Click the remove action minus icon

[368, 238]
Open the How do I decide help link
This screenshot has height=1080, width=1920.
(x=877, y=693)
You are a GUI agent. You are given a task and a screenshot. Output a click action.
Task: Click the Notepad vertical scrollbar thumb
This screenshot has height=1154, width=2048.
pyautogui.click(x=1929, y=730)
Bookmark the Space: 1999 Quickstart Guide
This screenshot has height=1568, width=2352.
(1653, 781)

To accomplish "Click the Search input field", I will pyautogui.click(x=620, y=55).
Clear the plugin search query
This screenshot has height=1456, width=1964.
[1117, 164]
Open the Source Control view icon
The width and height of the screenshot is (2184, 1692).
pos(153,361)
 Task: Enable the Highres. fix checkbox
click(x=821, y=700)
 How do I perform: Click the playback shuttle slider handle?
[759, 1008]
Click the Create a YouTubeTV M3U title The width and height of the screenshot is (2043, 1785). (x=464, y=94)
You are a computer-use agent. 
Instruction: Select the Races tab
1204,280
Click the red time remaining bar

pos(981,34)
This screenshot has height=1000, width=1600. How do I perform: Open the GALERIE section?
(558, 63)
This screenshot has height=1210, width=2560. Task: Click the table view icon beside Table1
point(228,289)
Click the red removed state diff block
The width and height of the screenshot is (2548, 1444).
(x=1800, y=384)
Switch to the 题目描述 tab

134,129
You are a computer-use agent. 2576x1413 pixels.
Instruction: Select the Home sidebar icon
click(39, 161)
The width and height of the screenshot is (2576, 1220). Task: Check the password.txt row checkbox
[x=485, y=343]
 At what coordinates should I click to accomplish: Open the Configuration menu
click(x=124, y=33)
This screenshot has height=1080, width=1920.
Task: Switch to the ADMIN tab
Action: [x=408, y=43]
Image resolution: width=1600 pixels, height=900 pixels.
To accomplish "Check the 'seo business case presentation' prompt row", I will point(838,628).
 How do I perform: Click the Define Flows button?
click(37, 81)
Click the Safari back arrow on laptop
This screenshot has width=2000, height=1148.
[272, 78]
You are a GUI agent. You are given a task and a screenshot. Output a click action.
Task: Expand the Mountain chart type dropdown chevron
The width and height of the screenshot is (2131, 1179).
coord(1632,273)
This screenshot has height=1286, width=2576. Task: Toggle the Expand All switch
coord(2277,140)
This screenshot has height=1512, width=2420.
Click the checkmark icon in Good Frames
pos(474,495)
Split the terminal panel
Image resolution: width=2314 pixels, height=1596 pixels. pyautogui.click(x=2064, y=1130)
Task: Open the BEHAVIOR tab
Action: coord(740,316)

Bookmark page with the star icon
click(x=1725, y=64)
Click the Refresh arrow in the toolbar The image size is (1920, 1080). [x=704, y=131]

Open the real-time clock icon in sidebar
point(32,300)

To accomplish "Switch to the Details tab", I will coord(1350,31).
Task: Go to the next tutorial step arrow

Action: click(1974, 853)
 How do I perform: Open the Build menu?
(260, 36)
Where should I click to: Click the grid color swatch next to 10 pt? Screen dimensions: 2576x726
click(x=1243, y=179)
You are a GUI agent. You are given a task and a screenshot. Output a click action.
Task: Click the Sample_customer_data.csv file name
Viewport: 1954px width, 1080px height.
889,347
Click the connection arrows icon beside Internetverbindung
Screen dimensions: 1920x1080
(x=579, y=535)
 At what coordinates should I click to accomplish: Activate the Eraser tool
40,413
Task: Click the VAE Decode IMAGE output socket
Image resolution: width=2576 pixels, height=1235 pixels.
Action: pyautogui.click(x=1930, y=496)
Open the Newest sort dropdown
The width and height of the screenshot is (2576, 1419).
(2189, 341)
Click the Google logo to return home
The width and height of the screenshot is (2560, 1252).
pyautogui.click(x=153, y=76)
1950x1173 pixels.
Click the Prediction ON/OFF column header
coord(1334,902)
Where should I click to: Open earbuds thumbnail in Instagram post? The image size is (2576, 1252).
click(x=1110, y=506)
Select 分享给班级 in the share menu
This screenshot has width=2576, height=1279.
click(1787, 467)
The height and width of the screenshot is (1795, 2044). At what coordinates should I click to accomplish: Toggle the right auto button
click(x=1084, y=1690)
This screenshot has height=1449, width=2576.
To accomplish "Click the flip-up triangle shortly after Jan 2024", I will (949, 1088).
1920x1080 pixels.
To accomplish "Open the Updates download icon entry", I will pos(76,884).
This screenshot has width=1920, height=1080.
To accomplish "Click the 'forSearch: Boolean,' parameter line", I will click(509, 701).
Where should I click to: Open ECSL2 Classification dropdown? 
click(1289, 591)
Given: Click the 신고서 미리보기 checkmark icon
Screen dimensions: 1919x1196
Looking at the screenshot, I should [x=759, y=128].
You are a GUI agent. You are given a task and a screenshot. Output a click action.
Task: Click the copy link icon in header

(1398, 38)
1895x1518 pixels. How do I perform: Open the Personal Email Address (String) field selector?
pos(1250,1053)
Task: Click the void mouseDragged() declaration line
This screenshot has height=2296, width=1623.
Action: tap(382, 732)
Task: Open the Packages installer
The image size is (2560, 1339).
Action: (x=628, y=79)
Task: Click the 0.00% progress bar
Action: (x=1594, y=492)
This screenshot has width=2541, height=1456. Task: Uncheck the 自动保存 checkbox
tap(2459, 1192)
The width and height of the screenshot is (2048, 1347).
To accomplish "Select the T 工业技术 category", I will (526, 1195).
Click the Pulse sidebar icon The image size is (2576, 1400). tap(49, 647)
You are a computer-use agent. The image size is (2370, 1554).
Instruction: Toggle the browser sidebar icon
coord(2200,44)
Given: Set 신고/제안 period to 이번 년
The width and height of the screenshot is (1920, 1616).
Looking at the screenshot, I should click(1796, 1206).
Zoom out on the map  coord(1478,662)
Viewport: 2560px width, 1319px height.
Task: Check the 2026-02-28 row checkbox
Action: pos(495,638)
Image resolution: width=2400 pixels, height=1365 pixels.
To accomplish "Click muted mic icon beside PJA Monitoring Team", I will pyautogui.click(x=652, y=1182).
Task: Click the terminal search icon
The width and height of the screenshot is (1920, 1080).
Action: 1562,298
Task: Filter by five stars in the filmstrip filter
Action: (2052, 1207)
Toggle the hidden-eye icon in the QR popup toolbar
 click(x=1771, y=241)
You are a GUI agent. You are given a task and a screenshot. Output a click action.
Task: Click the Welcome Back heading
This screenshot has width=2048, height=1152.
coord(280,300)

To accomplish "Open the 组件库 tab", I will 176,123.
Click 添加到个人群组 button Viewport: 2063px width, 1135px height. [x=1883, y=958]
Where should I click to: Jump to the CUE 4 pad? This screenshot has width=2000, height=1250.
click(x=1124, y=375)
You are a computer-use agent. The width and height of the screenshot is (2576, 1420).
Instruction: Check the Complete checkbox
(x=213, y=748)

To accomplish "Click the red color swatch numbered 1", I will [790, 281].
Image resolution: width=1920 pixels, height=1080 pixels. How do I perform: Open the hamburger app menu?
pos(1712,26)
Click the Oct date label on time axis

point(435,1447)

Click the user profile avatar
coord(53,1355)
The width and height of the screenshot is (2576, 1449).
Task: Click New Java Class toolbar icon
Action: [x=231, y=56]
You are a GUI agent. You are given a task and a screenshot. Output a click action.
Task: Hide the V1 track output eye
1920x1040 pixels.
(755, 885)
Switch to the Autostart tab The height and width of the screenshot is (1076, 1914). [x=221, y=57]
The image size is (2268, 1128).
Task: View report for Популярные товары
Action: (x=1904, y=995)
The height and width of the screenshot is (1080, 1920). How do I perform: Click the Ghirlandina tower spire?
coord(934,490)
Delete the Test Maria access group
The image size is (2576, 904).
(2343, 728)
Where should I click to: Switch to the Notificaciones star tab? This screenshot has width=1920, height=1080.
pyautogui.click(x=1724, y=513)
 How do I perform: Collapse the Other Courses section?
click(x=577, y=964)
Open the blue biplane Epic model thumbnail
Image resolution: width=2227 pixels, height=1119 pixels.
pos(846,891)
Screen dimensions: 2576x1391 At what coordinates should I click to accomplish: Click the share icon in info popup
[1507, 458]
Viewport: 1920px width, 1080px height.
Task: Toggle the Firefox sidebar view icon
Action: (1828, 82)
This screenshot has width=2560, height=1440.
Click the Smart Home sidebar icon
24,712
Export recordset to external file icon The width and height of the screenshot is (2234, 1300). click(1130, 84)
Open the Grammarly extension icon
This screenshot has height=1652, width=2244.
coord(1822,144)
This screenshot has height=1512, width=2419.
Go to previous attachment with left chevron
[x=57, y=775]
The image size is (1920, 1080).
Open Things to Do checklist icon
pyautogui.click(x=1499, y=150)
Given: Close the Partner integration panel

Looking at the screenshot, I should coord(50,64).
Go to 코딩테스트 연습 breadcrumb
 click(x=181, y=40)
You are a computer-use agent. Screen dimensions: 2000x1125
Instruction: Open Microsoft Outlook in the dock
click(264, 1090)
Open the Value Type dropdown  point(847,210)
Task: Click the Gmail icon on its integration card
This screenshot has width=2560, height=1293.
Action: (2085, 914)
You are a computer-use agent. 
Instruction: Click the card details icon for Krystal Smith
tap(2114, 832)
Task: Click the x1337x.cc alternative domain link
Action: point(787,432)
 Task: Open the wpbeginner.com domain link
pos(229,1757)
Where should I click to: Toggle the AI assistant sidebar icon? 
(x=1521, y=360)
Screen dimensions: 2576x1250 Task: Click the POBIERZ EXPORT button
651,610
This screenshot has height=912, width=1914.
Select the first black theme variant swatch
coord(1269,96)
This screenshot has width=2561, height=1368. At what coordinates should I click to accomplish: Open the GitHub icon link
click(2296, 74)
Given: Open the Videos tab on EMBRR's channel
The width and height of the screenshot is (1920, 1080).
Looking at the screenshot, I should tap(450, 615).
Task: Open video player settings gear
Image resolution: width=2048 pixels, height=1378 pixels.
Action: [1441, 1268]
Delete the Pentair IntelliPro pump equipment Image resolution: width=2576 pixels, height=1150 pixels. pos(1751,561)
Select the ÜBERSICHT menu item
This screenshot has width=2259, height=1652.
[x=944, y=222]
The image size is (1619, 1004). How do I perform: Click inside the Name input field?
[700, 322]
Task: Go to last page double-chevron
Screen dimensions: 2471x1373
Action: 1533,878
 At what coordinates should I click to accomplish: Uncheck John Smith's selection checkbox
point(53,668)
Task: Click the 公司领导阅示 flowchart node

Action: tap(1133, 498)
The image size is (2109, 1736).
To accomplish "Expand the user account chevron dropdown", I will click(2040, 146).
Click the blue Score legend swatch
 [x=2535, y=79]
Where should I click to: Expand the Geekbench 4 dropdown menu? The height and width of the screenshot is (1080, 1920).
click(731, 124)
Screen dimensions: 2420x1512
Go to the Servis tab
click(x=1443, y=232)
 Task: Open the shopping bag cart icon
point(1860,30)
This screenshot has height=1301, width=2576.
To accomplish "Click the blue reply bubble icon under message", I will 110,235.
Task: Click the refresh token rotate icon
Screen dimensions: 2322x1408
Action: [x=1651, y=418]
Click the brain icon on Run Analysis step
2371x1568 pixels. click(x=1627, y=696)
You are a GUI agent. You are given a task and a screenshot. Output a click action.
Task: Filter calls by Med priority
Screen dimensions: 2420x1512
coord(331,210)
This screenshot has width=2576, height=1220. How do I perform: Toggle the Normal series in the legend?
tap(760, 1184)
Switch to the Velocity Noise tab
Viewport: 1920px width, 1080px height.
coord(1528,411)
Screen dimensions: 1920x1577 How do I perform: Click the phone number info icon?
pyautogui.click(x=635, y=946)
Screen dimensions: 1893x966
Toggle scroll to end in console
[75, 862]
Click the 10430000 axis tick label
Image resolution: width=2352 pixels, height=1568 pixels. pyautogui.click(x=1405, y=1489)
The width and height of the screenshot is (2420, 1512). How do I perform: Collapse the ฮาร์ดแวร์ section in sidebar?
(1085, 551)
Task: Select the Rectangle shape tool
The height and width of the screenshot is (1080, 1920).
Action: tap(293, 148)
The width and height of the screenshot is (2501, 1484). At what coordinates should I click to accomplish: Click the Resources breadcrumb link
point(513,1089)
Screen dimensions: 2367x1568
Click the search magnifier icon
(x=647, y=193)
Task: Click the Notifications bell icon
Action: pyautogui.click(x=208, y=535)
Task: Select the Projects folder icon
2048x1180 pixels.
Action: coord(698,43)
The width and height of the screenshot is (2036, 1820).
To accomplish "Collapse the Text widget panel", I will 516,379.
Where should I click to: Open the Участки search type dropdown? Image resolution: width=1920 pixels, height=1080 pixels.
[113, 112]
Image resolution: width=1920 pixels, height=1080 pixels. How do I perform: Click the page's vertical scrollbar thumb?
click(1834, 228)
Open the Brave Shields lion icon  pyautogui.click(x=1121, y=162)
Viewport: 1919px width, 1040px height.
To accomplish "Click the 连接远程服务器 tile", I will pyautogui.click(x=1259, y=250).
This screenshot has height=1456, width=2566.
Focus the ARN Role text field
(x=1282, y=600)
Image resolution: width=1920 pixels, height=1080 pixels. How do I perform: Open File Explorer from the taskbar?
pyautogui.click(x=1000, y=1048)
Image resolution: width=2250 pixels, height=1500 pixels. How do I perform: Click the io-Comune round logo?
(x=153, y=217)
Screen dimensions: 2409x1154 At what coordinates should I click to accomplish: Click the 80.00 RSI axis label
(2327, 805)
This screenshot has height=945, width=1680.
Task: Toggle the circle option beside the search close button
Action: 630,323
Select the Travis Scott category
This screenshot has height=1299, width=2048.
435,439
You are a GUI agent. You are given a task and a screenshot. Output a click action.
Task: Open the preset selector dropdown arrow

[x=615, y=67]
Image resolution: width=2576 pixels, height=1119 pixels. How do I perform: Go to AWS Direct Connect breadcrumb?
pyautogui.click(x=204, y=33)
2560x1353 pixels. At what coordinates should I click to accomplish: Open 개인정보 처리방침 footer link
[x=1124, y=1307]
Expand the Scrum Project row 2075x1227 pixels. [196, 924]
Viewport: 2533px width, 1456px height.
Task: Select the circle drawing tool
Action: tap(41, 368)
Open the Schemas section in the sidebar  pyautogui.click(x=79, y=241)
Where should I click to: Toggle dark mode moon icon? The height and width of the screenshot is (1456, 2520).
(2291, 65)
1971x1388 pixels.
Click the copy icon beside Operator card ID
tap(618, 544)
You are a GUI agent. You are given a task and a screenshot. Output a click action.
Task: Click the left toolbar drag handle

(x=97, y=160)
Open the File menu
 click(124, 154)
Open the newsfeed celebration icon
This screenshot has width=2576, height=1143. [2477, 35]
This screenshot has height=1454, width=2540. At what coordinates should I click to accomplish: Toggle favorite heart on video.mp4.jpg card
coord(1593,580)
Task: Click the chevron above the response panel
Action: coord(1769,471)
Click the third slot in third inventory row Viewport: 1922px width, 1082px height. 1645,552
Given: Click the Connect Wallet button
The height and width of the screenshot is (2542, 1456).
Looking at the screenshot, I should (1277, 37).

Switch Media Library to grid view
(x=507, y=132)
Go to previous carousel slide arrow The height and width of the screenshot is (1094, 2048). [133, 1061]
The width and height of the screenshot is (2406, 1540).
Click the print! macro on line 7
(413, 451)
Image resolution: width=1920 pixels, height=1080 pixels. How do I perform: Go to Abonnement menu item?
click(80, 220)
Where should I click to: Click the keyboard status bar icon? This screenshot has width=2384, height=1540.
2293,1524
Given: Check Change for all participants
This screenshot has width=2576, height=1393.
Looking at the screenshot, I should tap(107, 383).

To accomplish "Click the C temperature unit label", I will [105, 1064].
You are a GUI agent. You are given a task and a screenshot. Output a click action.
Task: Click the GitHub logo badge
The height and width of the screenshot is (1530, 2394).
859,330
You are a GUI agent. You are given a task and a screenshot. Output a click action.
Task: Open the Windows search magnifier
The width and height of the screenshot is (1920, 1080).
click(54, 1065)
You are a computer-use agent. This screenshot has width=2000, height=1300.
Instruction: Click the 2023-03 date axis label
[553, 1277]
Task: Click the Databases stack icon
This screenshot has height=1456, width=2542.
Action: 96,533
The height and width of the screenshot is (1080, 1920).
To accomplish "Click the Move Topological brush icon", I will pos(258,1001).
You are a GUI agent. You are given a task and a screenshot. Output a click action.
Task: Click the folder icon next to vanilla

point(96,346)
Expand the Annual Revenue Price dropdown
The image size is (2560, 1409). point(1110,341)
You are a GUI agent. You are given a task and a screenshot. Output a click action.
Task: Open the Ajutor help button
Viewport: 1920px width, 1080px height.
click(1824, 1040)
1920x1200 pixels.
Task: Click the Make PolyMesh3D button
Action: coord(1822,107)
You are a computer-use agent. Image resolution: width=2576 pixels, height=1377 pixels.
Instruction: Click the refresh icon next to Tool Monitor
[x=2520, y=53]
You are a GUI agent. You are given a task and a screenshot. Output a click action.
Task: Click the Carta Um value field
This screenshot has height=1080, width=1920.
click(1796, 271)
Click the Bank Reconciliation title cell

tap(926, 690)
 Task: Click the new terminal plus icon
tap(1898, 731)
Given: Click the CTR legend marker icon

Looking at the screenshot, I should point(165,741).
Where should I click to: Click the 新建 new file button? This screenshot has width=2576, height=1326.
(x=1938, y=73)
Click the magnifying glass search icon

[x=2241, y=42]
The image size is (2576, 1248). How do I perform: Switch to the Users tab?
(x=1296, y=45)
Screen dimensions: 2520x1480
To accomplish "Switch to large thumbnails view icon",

- **Exercise**: State how many lines in the records above contain the word "category", and give only that number.

- **Problem solution**: 2